Afghan teachers' pay strike

Submitted by Matthew on 17 June, 2015 - 10:24 Author: Patrick Murphy

Since 31 May teachers in Afghanistan have been on continuous strike to demand that they are properly paid.

As Solidarity went to press the teachers had been on strike for two weeks.

The strike started in Kabul where it shut as many as 80 schools (the government claim 27) but spread across the country in rolling action affecting 18 out of the 34 provinces.

Afghani teachers are the lowest paid public servants and often have to wait months before receiving their salaries due to the government’s permanent financial problems and incompetence.

There are 200,000 teachers in Afghanistan and they are among the lowest paid in the world earning between 7000 and 18000 Afghanis or £80-145 per month.

One of the issues in the dispute is a promise by the President Ashraf Ghani to increase teachers’ salaries and provide them with a piece of land. Ghani has broken these promises or offered poor and unproductive land which leaves teachers in poverty. He also promised to establish a commission which would provide loans for teachers so that they can buy homes.
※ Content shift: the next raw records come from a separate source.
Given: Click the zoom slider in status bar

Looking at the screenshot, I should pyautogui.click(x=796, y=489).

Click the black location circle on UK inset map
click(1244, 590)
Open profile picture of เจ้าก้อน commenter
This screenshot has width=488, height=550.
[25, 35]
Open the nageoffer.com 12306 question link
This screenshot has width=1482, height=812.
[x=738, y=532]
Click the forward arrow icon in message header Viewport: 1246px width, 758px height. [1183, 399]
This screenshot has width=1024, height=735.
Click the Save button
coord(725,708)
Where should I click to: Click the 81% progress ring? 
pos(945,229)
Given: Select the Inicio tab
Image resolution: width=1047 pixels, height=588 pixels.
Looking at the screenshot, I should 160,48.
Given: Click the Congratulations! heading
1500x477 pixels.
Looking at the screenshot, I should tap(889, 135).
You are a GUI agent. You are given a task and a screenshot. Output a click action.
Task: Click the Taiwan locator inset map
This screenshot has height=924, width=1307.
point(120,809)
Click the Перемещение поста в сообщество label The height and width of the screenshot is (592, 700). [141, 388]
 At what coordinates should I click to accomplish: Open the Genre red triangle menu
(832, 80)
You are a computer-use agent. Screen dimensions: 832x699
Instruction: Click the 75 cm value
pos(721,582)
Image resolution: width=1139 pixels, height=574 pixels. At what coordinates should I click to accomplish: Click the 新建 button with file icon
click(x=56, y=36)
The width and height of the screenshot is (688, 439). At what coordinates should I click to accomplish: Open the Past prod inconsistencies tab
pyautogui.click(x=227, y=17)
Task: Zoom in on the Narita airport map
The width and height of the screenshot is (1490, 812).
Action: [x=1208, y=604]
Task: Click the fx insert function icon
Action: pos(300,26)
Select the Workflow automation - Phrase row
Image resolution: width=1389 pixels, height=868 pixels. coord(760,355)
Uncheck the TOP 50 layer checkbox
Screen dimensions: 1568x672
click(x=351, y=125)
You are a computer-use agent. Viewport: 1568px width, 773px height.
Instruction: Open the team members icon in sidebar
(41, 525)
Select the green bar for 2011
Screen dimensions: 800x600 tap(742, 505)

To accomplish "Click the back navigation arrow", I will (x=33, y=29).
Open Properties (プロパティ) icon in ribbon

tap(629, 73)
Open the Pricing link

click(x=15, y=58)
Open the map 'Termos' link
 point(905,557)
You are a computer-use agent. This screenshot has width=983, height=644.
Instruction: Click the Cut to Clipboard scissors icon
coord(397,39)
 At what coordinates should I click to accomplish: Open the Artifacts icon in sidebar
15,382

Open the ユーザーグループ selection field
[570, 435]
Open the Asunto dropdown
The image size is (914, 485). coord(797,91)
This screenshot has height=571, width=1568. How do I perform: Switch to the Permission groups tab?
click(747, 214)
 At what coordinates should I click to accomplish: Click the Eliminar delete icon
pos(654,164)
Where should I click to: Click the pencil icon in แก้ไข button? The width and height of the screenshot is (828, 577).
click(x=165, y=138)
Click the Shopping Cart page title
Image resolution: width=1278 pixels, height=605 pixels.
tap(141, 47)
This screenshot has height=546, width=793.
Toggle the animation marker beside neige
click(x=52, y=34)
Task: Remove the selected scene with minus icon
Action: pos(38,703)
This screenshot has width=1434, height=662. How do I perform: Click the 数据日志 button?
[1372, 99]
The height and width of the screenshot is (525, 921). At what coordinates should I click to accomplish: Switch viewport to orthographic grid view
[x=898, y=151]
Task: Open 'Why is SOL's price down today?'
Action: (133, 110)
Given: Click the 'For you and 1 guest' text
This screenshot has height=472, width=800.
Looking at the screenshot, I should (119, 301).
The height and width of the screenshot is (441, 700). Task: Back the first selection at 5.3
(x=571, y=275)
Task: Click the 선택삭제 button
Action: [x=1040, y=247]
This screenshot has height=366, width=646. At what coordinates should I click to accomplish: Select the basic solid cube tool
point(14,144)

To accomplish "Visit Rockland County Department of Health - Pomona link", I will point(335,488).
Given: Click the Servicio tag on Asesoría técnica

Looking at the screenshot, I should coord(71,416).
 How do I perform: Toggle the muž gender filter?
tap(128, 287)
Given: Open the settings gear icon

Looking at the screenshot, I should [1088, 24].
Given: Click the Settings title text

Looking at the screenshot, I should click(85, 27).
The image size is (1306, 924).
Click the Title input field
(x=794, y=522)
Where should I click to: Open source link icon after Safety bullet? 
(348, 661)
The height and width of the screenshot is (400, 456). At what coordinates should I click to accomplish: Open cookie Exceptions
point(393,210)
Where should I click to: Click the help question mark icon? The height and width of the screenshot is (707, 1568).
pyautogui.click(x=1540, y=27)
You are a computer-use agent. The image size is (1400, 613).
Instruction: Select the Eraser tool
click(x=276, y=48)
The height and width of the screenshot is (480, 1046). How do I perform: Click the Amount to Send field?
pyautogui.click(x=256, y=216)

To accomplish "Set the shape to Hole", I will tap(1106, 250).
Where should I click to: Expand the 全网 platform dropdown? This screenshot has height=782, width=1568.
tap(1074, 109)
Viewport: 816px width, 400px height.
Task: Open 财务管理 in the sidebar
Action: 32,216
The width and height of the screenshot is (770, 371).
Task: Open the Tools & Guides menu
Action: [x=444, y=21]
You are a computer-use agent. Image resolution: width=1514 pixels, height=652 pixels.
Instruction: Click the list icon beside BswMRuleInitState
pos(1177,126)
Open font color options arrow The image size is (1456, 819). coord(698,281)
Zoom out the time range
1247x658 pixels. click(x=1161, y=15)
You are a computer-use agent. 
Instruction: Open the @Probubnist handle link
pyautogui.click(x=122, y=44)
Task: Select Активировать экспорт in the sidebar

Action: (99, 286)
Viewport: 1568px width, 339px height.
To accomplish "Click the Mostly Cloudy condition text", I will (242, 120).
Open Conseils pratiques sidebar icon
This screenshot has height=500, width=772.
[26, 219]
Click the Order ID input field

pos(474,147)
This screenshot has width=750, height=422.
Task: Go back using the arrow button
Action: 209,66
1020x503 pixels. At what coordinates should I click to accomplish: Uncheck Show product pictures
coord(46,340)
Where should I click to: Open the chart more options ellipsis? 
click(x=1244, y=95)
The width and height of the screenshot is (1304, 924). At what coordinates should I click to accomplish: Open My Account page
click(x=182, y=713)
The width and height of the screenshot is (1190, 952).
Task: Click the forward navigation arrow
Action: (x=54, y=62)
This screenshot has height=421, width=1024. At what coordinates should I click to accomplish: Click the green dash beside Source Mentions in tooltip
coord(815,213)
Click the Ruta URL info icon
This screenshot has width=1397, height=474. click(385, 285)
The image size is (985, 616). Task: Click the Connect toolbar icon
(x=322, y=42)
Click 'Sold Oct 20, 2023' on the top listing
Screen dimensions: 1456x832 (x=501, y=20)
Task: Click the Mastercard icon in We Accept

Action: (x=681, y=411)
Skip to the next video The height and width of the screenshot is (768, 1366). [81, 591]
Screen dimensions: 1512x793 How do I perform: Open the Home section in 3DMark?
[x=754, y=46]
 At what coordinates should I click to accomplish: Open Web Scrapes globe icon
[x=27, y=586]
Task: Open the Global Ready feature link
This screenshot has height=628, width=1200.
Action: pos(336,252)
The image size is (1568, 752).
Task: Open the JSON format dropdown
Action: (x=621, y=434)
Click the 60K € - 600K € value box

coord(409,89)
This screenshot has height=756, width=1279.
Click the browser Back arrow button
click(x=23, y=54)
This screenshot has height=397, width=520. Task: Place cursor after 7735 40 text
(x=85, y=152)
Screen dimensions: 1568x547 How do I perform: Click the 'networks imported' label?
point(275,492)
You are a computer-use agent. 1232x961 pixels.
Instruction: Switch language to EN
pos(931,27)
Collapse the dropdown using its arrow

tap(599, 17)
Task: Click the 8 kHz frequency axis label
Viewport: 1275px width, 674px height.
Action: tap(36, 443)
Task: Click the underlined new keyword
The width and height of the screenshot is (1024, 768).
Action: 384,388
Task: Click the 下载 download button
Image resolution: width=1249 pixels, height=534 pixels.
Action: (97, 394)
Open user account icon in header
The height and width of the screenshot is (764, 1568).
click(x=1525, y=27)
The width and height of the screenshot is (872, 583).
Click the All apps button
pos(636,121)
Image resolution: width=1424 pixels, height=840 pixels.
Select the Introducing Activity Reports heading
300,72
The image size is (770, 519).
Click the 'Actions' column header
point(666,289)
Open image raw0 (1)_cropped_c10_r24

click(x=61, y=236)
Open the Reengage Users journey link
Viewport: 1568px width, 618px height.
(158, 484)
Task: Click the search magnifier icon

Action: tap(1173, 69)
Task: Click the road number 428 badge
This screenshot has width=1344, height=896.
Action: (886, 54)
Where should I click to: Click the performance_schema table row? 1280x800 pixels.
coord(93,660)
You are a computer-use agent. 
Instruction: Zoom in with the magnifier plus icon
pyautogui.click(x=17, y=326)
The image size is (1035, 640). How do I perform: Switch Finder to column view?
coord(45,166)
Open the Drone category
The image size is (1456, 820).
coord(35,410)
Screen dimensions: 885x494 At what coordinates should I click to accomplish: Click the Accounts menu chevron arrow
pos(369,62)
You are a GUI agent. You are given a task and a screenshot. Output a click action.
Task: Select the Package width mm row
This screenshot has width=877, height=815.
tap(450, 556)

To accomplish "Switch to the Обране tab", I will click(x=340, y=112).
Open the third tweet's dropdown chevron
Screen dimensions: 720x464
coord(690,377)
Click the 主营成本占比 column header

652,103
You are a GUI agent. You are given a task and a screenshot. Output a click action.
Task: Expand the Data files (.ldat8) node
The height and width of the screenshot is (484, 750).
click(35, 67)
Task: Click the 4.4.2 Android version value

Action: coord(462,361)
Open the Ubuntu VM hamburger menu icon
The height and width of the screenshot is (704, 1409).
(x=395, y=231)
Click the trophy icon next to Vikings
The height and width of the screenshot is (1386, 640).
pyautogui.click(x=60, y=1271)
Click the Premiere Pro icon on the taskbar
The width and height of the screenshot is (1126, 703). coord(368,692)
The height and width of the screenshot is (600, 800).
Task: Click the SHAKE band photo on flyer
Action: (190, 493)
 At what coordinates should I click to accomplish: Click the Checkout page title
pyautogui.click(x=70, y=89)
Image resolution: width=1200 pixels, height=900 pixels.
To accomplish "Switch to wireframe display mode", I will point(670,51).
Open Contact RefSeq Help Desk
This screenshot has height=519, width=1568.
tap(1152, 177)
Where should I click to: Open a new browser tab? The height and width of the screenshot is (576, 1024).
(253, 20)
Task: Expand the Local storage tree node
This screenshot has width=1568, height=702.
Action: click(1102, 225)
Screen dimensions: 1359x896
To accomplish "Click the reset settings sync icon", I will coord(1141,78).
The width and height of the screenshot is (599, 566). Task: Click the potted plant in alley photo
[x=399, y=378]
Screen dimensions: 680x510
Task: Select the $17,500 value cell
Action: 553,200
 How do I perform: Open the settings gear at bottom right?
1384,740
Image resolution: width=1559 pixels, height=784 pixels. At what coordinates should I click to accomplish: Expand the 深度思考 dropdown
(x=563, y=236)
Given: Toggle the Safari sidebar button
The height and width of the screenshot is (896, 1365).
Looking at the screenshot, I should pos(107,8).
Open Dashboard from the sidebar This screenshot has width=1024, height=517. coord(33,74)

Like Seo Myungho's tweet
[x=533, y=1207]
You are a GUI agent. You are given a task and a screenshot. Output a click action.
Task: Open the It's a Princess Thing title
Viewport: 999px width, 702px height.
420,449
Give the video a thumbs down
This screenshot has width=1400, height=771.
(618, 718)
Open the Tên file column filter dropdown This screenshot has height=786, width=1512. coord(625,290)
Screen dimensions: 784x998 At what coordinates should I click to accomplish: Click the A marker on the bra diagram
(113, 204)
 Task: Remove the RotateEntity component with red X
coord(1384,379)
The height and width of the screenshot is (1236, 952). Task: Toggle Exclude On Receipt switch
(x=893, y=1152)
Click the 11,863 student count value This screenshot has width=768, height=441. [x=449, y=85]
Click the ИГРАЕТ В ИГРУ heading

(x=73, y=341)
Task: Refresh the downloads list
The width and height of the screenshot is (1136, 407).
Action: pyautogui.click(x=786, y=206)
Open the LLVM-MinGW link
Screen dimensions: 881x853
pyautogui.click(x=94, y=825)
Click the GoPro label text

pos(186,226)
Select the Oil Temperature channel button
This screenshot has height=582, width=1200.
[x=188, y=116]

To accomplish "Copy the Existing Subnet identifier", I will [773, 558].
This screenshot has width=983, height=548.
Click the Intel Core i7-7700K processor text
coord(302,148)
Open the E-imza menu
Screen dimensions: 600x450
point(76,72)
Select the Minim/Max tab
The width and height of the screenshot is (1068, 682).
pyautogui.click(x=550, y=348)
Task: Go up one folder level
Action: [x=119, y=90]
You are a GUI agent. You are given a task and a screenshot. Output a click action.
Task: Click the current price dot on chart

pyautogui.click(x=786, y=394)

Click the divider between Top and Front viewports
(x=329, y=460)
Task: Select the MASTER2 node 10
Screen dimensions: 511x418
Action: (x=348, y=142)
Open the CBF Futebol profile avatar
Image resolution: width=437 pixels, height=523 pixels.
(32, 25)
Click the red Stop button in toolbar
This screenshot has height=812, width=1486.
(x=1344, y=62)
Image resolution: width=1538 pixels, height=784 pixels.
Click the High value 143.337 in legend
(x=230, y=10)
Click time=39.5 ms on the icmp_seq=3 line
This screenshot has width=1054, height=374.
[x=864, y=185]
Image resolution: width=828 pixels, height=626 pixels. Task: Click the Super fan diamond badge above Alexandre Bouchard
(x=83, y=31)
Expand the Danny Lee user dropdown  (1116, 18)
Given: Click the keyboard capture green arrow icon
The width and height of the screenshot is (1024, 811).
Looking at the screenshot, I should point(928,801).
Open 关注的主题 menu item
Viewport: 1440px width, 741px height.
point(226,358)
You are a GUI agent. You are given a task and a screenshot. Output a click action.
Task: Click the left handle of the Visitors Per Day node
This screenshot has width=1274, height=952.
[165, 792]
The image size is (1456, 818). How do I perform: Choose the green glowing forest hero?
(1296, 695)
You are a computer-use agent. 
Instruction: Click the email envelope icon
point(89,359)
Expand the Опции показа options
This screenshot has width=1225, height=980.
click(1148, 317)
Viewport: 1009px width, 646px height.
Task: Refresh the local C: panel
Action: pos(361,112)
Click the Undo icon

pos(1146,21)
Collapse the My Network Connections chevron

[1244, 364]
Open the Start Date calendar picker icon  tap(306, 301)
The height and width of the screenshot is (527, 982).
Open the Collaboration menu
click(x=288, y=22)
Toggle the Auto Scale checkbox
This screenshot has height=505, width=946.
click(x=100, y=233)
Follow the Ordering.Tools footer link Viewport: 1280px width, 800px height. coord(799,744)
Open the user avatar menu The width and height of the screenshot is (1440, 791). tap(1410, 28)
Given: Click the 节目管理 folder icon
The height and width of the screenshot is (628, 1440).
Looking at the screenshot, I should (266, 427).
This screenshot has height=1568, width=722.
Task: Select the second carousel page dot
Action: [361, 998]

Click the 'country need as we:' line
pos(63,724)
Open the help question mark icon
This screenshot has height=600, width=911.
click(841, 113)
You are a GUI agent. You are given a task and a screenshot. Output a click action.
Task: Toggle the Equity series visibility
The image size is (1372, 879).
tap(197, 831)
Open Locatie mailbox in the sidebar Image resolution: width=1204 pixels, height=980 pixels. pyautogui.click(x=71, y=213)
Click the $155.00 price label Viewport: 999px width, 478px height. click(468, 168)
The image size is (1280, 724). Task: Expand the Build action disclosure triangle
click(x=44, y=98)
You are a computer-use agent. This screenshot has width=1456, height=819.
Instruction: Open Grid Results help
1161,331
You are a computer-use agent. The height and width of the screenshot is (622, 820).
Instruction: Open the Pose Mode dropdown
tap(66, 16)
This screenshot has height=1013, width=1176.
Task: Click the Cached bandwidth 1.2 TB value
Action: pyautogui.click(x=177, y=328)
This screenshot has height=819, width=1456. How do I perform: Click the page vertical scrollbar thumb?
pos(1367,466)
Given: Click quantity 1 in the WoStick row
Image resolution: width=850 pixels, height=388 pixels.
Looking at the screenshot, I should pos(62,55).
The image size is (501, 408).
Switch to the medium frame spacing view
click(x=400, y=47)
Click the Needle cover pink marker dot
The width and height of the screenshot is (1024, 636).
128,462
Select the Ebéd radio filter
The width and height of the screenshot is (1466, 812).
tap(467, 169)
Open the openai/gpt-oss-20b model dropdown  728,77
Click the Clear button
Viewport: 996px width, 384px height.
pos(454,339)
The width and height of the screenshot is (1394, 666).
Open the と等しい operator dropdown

One striking teacher Amadullah Alkozai from Kabul’s Ghazi High School told Associated Press that he had been teaching for 27 years and still had no home. “I am so upset for my students that the school is closed, but I had no other choice,” he said, adding that the strike will continue until the teachers’ demands are met.

The newly elected leader of the national teachers’ council Fazel Ahmad Fazel said that “All our demands are legitimate and we will not attend classes until we get our rights. We are very sad because of our students, but this government has left us no other choice.”

Afghanistan itself is an extremely poor country in which 36% of its 30 million people live below the poverty line. Education is a vital tool for raising people above poverty and developing society. In Afghanistan, however, teachers work with children starting from a very low base with 76% illiteracy and, according to Unicef, two million children working in brick making, carpet weaving, construction, mining, farming and other jobs. Children and teachers have found themselves under assault from the Taliban who have bombed schools and attempted to prevent girls from accessing education as well as from Western military forces whose occupation and drone attacks have ravaged the land and been responsible for thousands of deaths.

During the occupation money seemed to be no object to the US in particular. According to their own government sources $104bn was spent on reconstruction and infrastructure projects while the war cost over $700bn.

This makes it all the more outrageous that US foreign aid to Afghanistan was halved from 2014.